Write out the entries unchanged, beginning at the line that contains "Valoración (358, 1813)" and stopping after the line that contains "info@connect-bridgeport.com (521, 236)".

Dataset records
^^^^
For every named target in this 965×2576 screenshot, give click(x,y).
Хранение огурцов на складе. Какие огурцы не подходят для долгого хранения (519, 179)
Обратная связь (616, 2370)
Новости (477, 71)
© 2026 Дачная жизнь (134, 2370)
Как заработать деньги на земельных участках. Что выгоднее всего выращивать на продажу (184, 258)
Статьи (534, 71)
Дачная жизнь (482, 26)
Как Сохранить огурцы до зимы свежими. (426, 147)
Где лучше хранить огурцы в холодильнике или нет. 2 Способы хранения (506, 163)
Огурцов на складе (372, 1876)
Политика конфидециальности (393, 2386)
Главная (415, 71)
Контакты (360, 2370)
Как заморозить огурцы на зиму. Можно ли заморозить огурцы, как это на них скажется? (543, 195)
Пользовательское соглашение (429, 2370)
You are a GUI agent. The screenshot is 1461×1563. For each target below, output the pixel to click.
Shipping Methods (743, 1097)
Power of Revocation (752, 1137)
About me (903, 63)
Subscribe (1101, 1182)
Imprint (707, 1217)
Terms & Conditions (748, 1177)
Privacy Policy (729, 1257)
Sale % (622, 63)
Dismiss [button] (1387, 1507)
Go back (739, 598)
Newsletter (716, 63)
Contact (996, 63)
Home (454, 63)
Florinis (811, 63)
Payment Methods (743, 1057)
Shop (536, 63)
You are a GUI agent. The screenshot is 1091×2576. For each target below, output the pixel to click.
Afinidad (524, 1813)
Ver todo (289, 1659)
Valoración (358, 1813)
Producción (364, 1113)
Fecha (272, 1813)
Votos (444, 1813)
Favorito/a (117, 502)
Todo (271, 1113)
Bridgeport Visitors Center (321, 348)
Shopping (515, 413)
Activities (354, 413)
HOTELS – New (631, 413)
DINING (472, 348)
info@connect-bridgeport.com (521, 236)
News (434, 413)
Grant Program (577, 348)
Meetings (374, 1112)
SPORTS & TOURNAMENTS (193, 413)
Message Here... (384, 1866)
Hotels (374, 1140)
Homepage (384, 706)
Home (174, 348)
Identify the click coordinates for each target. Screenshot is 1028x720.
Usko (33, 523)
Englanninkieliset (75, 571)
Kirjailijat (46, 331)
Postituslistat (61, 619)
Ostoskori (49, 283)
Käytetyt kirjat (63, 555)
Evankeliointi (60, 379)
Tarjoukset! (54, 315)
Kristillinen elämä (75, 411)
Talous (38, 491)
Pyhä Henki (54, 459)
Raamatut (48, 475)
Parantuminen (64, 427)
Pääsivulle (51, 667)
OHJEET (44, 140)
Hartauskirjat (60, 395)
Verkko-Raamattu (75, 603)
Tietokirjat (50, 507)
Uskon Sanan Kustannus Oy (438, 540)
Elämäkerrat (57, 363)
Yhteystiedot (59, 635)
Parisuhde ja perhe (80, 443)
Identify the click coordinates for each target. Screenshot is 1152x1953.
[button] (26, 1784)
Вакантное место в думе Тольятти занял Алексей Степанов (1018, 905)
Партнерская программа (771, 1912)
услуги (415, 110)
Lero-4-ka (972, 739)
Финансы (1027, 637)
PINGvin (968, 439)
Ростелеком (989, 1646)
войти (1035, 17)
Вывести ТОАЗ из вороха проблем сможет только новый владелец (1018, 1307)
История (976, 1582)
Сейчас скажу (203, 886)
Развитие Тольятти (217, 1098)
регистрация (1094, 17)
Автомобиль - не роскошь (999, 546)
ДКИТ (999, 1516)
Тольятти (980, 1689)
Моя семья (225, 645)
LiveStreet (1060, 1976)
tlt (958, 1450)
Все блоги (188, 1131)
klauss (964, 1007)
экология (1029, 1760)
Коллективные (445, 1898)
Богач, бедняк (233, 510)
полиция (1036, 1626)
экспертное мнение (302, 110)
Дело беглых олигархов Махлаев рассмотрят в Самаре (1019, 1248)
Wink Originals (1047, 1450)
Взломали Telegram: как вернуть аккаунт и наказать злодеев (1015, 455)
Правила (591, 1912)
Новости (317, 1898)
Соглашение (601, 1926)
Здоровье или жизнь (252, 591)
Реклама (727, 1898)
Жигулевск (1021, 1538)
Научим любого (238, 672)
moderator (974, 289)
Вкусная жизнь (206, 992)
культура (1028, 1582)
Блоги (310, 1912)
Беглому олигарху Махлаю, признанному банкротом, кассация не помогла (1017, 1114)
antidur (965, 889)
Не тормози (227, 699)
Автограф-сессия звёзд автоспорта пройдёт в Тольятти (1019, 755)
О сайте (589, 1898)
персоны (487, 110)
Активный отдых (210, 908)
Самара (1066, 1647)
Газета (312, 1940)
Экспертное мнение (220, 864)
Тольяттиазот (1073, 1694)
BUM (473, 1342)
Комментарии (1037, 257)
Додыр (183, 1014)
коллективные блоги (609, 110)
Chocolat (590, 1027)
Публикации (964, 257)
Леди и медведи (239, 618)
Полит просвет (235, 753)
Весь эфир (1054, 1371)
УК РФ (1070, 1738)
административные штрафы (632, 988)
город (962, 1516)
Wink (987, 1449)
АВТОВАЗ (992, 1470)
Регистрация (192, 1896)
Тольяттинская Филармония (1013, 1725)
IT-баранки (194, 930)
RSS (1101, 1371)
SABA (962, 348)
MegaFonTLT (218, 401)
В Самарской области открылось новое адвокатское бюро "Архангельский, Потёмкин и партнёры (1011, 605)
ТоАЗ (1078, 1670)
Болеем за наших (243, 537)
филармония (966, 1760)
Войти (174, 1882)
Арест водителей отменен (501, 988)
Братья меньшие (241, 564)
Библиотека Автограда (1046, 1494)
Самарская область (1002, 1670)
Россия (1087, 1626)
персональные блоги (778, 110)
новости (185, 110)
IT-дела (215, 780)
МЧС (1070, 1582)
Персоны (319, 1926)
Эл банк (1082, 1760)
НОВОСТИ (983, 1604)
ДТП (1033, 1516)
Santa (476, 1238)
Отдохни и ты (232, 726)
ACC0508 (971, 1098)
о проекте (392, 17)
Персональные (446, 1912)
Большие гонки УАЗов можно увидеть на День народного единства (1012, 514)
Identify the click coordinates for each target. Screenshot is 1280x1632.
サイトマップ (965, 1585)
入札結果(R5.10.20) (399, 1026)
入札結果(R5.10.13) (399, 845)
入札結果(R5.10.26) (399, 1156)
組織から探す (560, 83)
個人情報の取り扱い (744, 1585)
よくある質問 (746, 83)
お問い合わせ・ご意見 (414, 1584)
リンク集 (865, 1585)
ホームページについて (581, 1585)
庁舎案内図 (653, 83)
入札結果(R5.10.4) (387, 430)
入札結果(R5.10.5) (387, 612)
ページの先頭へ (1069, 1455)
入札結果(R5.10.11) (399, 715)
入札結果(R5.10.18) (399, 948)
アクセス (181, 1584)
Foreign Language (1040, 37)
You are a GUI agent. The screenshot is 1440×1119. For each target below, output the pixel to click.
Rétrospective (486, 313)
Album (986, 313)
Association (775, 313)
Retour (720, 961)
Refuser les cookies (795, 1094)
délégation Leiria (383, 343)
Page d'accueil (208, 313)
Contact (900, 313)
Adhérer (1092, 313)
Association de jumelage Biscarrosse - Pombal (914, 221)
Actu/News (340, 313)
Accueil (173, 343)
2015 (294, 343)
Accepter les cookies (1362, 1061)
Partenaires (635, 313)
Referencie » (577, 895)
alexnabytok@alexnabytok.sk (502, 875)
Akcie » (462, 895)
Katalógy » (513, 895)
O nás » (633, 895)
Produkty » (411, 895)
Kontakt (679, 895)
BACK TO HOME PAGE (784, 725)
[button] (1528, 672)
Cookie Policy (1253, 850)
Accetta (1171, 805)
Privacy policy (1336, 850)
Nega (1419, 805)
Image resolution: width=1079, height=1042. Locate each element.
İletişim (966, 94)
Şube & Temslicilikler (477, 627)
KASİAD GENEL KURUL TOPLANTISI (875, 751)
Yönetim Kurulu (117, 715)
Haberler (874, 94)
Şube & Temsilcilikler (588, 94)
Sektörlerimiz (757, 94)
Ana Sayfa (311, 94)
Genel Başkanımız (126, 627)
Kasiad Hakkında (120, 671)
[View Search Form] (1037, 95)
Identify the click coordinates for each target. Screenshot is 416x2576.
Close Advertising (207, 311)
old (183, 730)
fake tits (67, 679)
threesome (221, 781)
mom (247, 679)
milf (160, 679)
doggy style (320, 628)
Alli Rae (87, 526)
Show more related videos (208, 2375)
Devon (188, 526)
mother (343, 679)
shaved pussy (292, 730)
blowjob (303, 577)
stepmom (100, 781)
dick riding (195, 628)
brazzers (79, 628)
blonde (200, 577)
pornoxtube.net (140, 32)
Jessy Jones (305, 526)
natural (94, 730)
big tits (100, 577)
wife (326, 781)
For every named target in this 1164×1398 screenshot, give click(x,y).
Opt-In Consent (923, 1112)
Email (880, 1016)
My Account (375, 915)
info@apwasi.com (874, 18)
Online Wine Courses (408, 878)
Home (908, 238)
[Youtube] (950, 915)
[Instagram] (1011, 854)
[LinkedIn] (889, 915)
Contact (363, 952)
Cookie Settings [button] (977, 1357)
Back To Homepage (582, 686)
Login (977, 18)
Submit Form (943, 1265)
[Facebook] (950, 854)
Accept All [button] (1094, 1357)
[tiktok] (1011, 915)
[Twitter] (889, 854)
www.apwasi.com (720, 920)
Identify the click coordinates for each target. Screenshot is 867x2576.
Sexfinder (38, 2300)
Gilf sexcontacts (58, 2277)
^^^^
Solved problem:
Valoración (358, 1813)
Producción (364, 1113)
Fecha (272, 1813)
Votos (444, 1813)
Favorito/a (117, 502)
Todo (271, 1113)
Bridgeport Visitors Center (321, 348)
Shopping (515, 413)
Activities (354, 413)
HOTELS – New (631, 413)
DINING (472, 348)
info@connect-bridgeport.com (521, 236)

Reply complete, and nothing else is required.